You're postulating one possible (and in my mind, unlikely) outcome. I'm pointing out that the usual and straightforward result of threatening punishment is that people stop doing the activity (or at least rethink it).

It’s necessary because what if the risk factor is simply working in that industry at all, because of all the people fucked over by it? If regardless of their actual efforts to improve the humanitarian situation

It's 2024. Stats and numbers are publicly available and easily searchable on the internet. UHC had double the industry average rejection rate. And the CEO had been in charge for long enough that if he had wanted to make changes, he could have. There's no 'hypothetical' scenario here.

It's weird how only in the US is it necessary for insurance companies to fuck their customers over to survive. I wonder why insurance companies in the rest of the world can survive without fucking their customers over? I suppose it's a puzzle we'll never solve.

[–] chicken@lemmy.dbzer0.com 1 points 2 weeks ago (1 children)

I’m pointing out that the usual and straightforward result of threatening punishment is that people stop doing the activity (or at least rethink it).

The idea that punishment works is for the most part an authoritarian fantasy, not reality, and this is backed by both research into individual behavior and collective behavior.

I wonder why insurance companies in the rest of the world can survive without fucking their customers over?

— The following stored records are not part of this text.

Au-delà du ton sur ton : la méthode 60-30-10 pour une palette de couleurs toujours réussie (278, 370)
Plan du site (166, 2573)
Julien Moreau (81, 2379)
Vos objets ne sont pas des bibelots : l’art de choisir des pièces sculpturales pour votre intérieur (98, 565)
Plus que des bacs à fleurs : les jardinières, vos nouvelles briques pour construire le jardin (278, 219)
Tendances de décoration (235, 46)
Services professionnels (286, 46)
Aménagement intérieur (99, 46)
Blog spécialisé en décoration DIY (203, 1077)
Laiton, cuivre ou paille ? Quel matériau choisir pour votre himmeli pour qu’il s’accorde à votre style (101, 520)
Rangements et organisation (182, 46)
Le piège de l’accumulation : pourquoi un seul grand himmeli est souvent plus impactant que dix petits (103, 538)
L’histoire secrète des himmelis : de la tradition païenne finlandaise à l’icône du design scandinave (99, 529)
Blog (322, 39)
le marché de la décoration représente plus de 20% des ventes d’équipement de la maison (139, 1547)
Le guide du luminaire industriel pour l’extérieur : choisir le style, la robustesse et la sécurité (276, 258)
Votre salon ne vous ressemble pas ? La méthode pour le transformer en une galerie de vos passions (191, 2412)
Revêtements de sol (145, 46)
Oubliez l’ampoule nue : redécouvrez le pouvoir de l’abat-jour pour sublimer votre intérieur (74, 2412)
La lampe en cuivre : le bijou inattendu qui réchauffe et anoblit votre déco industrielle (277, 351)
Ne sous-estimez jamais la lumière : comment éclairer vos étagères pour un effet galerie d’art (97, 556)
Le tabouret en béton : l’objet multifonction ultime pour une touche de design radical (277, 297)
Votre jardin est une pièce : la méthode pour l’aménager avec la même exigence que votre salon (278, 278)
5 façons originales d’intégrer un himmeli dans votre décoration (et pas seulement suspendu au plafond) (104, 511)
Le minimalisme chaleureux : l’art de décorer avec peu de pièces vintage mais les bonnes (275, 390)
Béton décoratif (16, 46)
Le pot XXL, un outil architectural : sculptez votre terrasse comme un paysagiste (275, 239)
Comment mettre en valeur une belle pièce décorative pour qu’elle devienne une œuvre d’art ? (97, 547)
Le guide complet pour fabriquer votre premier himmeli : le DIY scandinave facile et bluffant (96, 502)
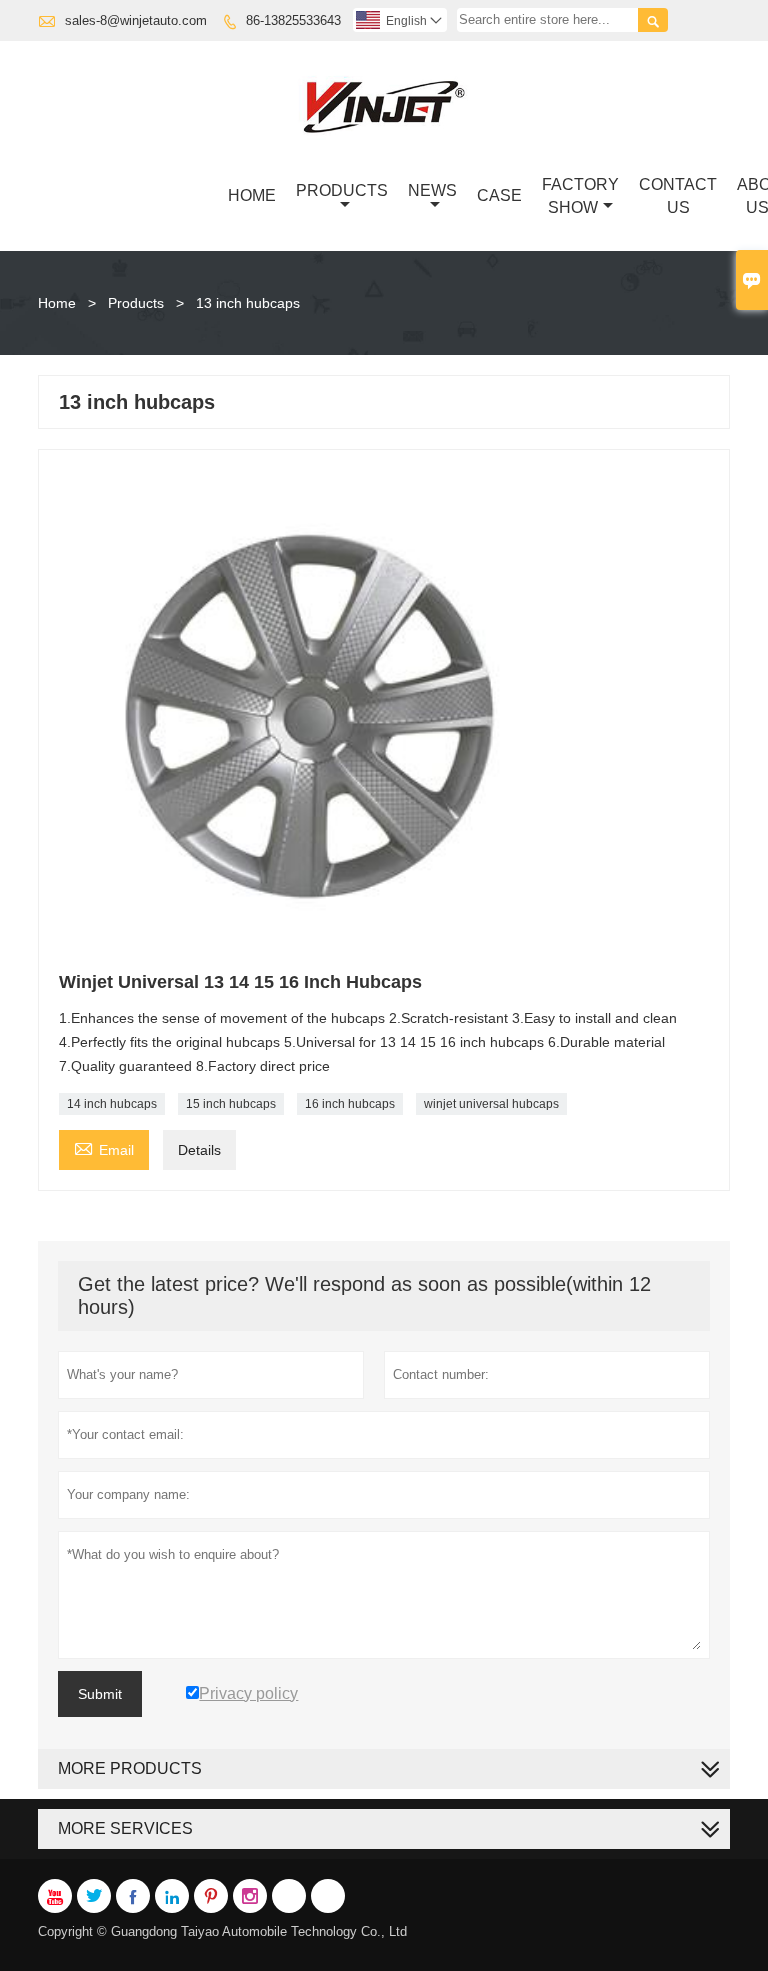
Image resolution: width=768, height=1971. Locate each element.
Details (199, 1150)
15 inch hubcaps (231, 1104)
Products (342, 190)
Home (252, 195)
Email (104, 1147)
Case (499, 195)
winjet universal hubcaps (491, 1104)
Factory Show (580, 196)
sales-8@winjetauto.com (136, 20)
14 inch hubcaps (112, 1104)
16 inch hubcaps (350, 1104)
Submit (100, 1694)
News (432, 190)
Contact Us (678, 196)
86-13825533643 (293, 20)
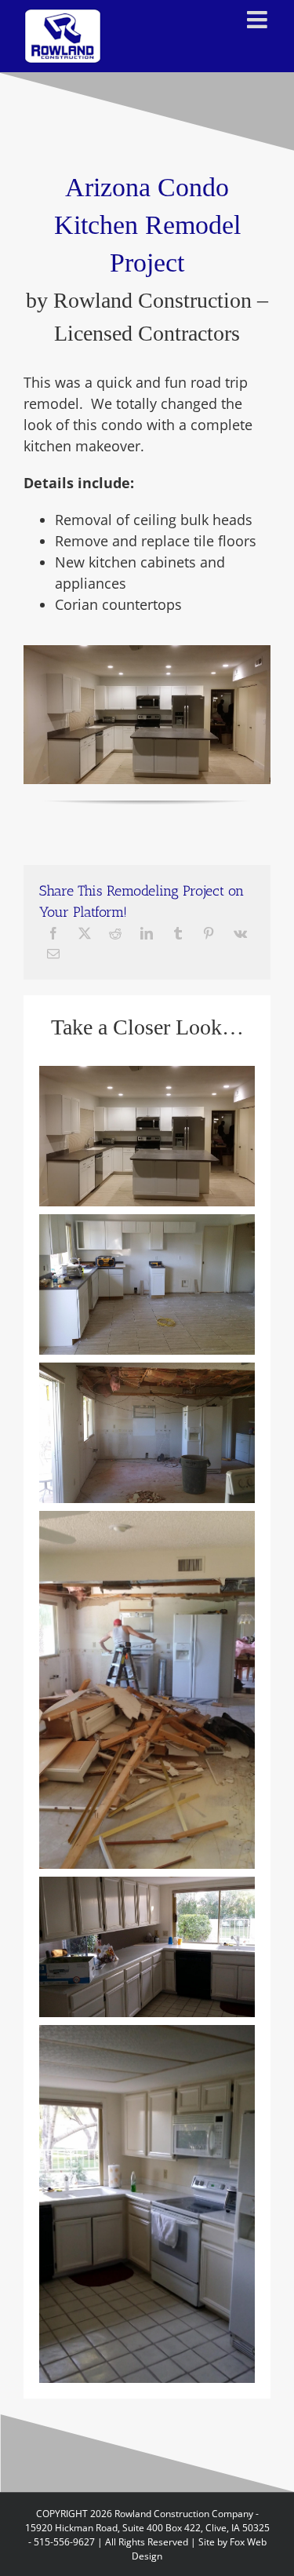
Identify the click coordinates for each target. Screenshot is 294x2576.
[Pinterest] (208, 933)
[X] (85, 933)
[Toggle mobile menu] (258, 19)
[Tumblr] (178, 933)
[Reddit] (115, 933)
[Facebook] (53, 933)
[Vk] (240, 933)
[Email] (53, 953)
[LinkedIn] (146, 933)
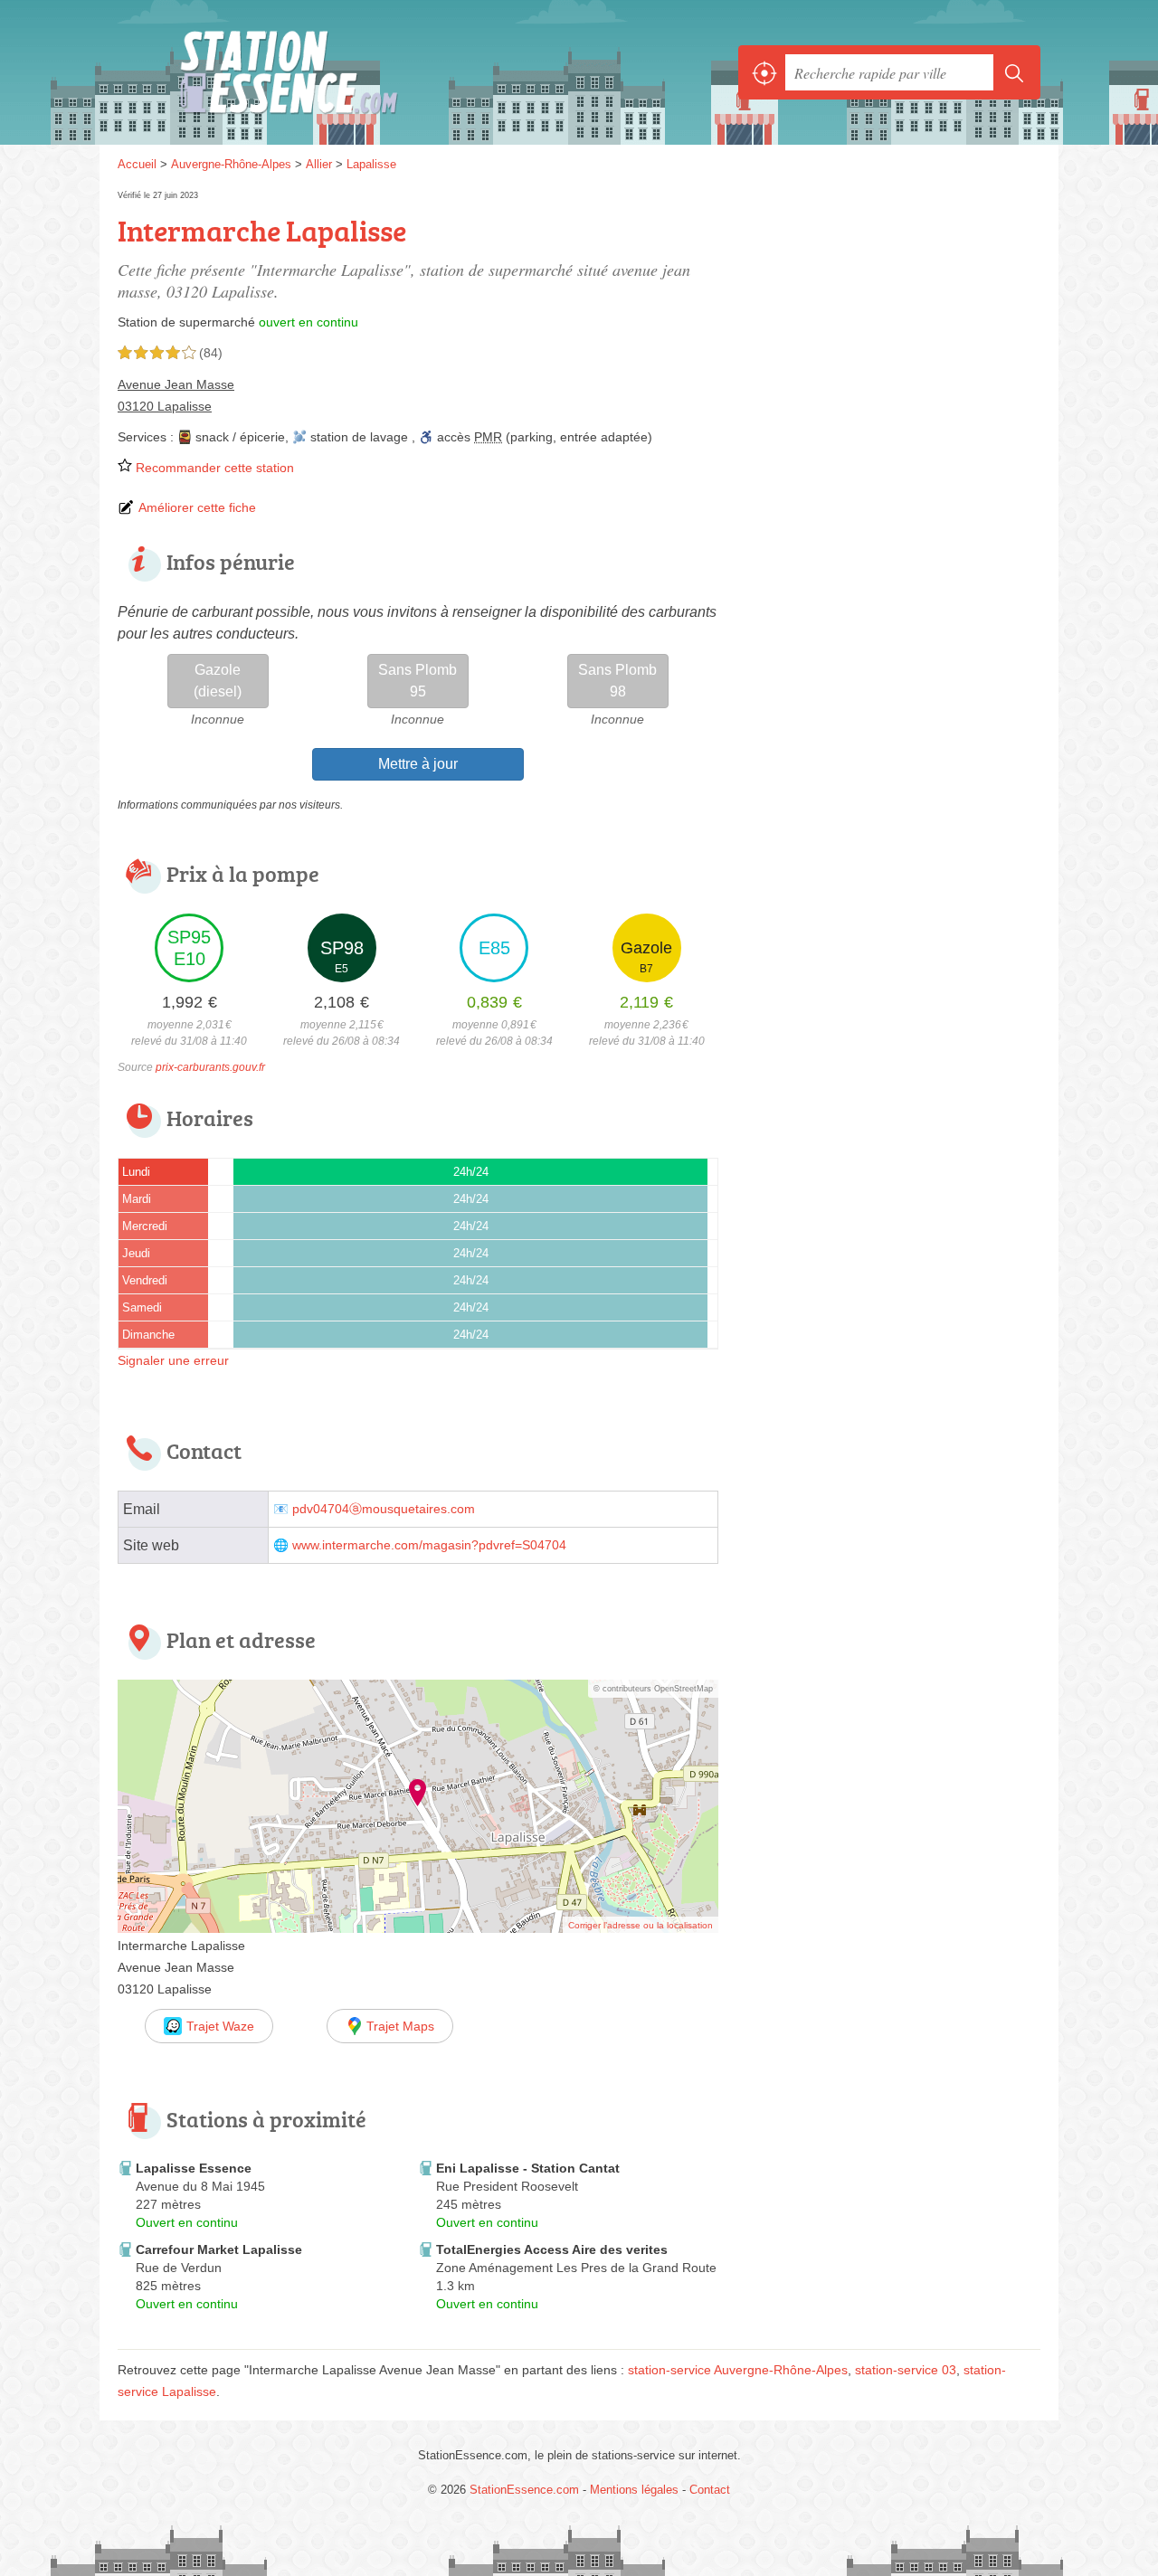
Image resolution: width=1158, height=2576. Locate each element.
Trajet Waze (220, 2026)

Probably because the insurance companies they compete with are bound by the same (specific, predictable, law-based) rules prohibiting that behavior. Probably not because they are afraid of angry customers with guns.

[–] AwesomeLowlander@sh.itjust.works 1 points 2 weeks ago* (last edited 2 weeks ago) (1 children)

The idea that punishment works is for the most part an authoritarian fantasy, not reality

The idea that punishment works is the concept behind our entire justice system, and most of society.

Probably because the insurance companies they compete with are bound by the same (specific, predictable, law-based) rules prohibiting that behavior. Probably not because they are afraid of angry customers with guns.

You seem to have missed the point. You claimed that 'the risk factor is simply working in that industry at all'. I'm pointing out that the industry does not inherently have any risk factor, and it's entirely possible to be in the industry without murdering tens of thousands of people. The rest of the world manages to do it. The risk factor would be deciding to screw your customers over.

[–] chicken@lemmy.dbzer0.com 1 points 2 weeks ago (1 children)

The idea that punishment works is the concept behind our entire justice system

It's one of the concepts, and that's a big part of why we have so much evidence against it.

[–] AwesomeLowlander@sh.itjust.works 1 points 2 weeks ago (1 children)

On a quick google:

The certainty of being caught is a vastly more powerful deterrent than the punishment. Research shows clearly: If criminals think there's only a slim chance they will be caught, the severity of punishment — even draconian punishment — is an ineffective deterrent to crime

So the more executions, the more effective it is?

[–] chicken@lemmy.dbzer0.com 1 points 2 weeks ago* (last edited 2 weeks ago) (1 children)

Sounds right, but again with the caveat, what are they being caught for? Being a healthcare executive at all? Some vaguely defined moral threshhold? What is it they are being taught to fear, and how disconnected is that from any actual intention? Like beating a dog to try to get it to stop destroying your furniture. And then consider that certain punishment for them isn't actually realistic unless it's the government imposing it. Vigilantes can't get them all or probably even many of them.

If anything, China and Russia have shown that having unclear laws and lines are far more effective than clear-cut rules, because when you don't know where the line is, you self-police to a degree more than the state would otherwise do. It doesn't work on dogs because they aren't intelligent enough to understand. It DOES work on humans because we get it.

Vigilantes can’t get them all or probably even many of them.

That would depend on how popular a movement it becomes, hmm? It certainly worked for the IRA.